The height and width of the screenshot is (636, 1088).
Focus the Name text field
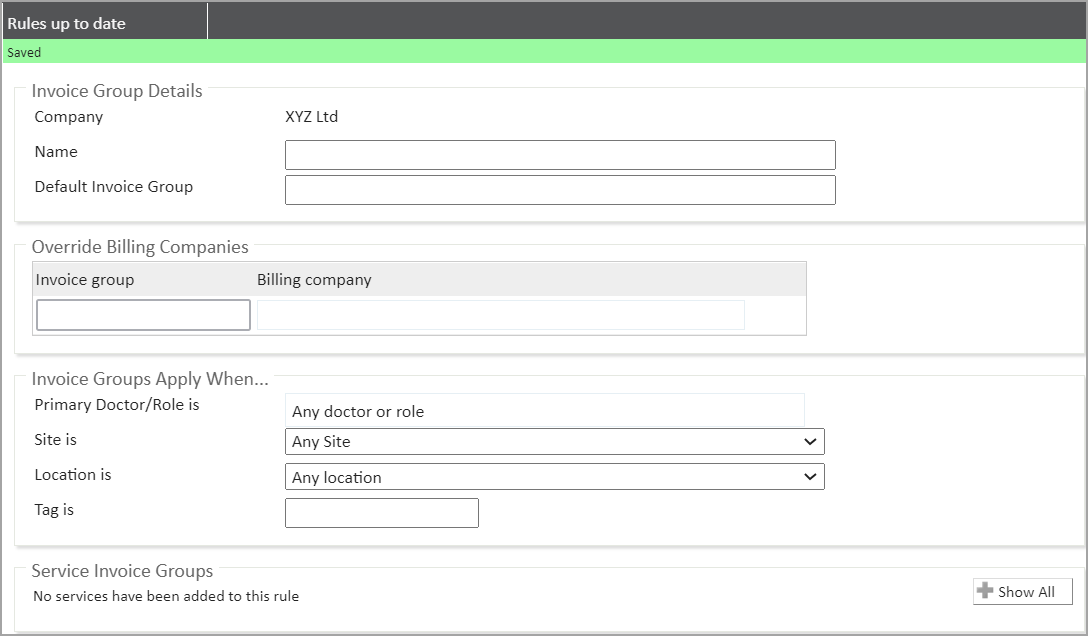coord(559,155)
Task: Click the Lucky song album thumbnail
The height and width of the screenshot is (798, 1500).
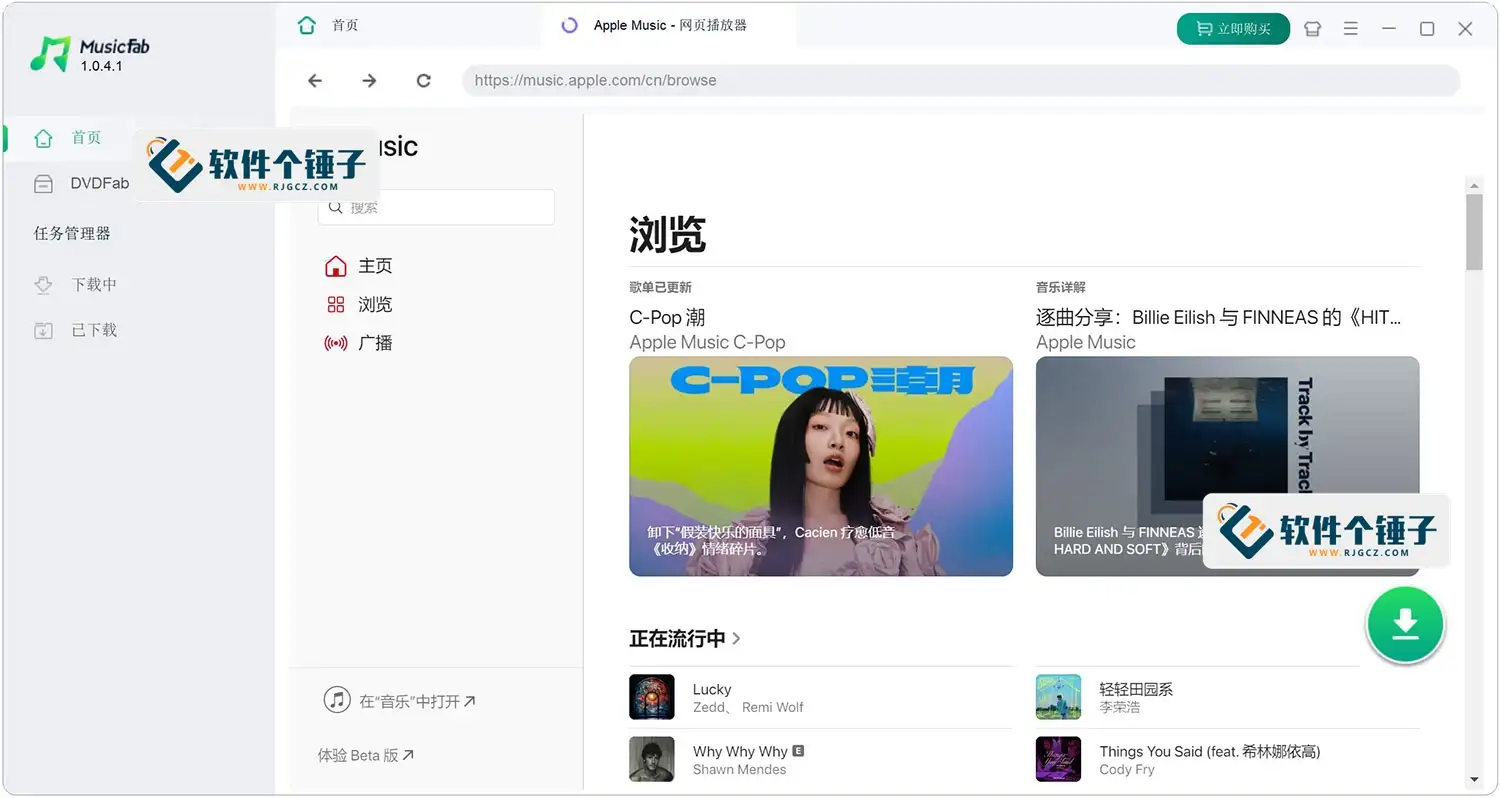Action: tap(651, 695)
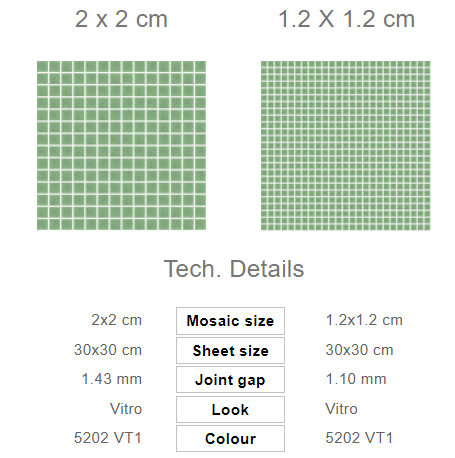This screenshot has height=458, width=455.
Task: Click the 2x2 cm mosaic size value
Action: (117, 320)
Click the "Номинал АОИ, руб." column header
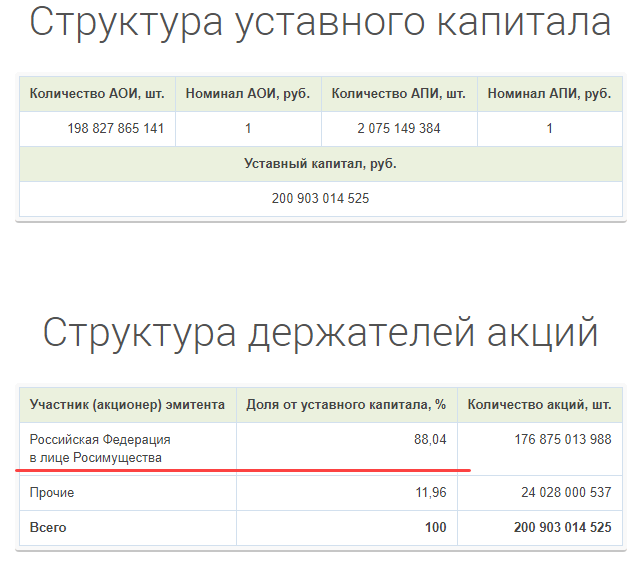Image resolution: width=642 pixels, height=570 pixels. pyautogui.click(x=248, y=94)
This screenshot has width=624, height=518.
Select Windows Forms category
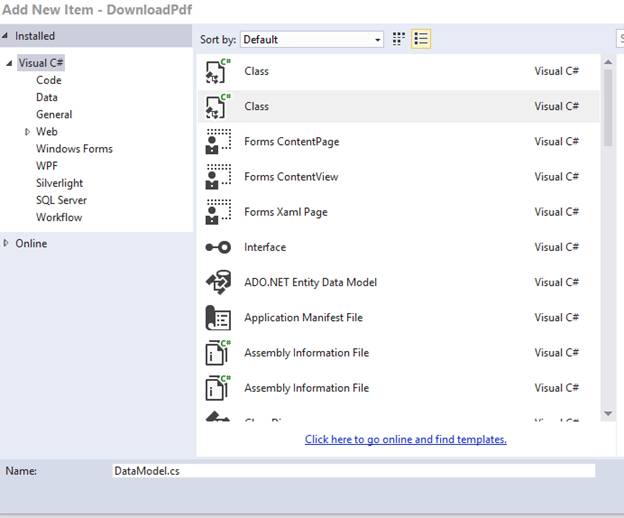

Prompt: Repeat, word for word, each of the records, omitting any image they hold.

Solution for this problem:
The height and width of the screenshot is (636, 1088).
Focus the Name text field
coord(559,155)
Task: Click the Lucky song album thumbnail
The height and width of the screenshot is (798, 1500).
Action: tap(651, 695)
This screenshot has height=458, width=455.
Task: Click the 2x2 cm mosaic size value
Action: (117, 320)
Click the "Номинал АОИ, руб." column header
Image resolution: width=642 pixels, height=570 pixels. pyautogui.click(x=248, y=94)
This screenshot has width=624, height=518.
Select Windows Forms category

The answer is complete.